C’est au travers d’une “lecture-écriture” que l’on peut en effet décrire ce travail d’appropriation. A la fois parce que, contre une vision romantique du travail intellectuel, elle présente l’avantage de montrer que le travail d’apprentissage, même lorsqu’il réside pour une part dans un travail de production, ne s’effectue pas ex nihilo mais bien sous la forme de reprises inventives ou d’une invention copiste, et d'autre part parce que la “lecture-écriture” permet également de rendre compte de ce qu’on peut considérer comme une trajectoire de la copie. D’une part, des lectures, des reprises textuelles qui se font dans et par l'écriture, dans une prise de notes qui discernent parmi les mots, parmi les idées, qui contribuent largement au travail de déchiffrement et de gestion du travail effectué et des connaissances. Et, d’autre part, des notes de lecture qui, par ailleurs, sous-tendent un travail de composition, qui sont réinvesties dans un travail d'écriture pour lequel elles constituent un ensemble de références, de thématiques, de démarches, etc., possibles et utilisables.
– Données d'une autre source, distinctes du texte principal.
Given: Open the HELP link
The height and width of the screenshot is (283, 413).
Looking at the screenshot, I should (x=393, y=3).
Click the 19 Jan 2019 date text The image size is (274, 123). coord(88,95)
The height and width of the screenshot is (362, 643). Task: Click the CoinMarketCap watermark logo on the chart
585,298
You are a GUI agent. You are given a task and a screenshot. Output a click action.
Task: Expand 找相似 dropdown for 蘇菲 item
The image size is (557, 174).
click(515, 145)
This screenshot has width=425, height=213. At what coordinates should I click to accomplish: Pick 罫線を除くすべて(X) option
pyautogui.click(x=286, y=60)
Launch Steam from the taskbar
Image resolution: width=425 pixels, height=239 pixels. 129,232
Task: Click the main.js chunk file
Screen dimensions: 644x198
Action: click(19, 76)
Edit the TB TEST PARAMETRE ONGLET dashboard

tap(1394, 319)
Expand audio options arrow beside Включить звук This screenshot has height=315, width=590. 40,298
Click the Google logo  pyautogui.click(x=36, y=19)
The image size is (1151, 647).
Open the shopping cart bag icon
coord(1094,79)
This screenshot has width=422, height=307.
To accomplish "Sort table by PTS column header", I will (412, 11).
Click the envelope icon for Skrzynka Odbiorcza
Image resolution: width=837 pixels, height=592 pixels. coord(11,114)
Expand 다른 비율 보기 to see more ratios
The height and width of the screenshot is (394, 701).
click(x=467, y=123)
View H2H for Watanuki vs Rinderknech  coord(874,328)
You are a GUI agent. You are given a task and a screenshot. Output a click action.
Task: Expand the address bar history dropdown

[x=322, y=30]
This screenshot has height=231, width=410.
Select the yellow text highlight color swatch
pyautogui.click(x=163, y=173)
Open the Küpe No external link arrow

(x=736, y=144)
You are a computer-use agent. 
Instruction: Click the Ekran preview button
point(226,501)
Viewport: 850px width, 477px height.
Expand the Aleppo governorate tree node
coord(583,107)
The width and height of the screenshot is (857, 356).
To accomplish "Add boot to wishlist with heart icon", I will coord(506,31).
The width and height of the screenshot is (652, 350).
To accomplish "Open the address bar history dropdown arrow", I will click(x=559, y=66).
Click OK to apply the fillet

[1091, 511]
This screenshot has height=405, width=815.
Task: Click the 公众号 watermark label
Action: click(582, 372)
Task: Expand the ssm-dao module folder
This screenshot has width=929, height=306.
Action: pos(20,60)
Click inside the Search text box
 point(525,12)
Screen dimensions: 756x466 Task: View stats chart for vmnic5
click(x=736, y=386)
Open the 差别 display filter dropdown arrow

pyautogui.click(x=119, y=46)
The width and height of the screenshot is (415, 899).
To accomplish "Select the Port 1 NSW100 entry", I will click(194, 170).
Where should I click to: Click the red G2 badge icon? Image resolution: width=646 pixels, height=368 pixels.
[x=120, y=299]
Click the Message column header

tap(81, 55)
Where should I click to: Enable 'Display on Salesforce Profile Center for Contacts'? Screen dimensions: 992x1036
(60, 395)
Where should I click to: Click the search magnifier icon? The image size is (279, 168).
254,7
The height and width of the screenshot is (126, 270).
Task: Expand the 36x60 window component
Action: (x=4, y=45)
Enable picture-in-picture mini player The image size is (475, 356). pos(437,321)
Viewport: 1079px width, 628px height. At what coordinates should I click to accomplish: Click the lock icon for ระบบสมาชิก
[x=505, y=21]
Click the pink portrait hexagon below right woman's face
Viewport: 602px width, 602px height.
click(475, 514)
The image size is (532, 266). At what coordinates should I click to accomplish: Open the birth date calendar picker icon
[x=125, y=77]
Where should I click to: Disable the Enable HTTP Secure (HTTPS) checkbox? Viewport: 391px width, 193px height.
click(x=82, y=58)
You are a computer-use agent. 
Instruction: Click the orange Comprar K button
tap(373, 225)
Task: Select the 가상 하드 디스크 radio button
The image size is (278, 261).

Loin de se définir comme un simple redoublement de la lecture “seule”, il faut donc entendre la “lecture-écriture” dans les deux sens qu’autorise la liaison. Car les modalités de cette appropriation réside à la fois dans le fait que la lecture-écriture constitue une pratique du lire spécifique (une technique de lecture) dans laquelle l’acte de lecture consiste à copier et ré-écrire pour partie le texte lu (à prendre des notes), et dans le fait qu’elle constitue également une pratique de production spécifique dans laquelle écrire (au sens de composer) consiste à reprendre et réinvestir pour inventer à partir de choses déjà inventées...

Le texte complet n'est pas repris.